* **PROBLEM STATEMENT**: In your answer, give each entry again exactly as it appears.

* **SUPPLIED DATA**:
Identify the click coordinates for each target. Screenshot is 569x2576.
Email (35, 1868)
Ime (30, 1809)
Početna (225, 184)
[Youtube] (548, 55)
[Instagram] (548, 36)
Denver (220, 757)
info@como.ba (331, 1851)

* **COMPLETED TASK**:
Identify the click coordinates for each target. Screenshot is 569x2576.
Email (35, 1868)
Ime (30, 1809)
Početna (225, 184)
[Youtube] (548, 55)
[Instagram] (548, 36)
Denver (220, 757)
info@como.ba (331, 1851)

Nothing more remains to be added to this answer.